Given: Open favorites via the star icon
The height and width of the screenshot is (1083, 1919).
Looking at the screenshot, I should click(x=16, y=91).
====
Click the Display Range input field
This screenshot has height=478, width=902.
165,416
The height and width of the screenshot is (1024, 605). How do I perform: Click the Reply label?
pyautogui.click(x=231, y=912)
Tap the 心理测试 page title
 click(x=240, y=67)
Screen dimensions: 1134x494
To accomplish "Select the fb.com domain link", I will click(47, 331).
====
What the exercise asks
Give as a JSON list of strings the listing lines starting at the line containing "The height and width of the screenshot is (1024, 605)." and ending at the line containing "will click(47, 331).", one string per line and leaving out blank lines.

The completed task
[
  "The height and width of the screenshot is (1024, 605). How do I perform: Click the Reply label?",
  "pyautogui.click(x=231, y=912)",
  "Tap the 心理测试 page title",
  " click(x=240, y=67)",
  "Screen dimensions: 1134x494",
  "To accomplish \"Select the fb.com domain link\", I will click(47, 331)."
]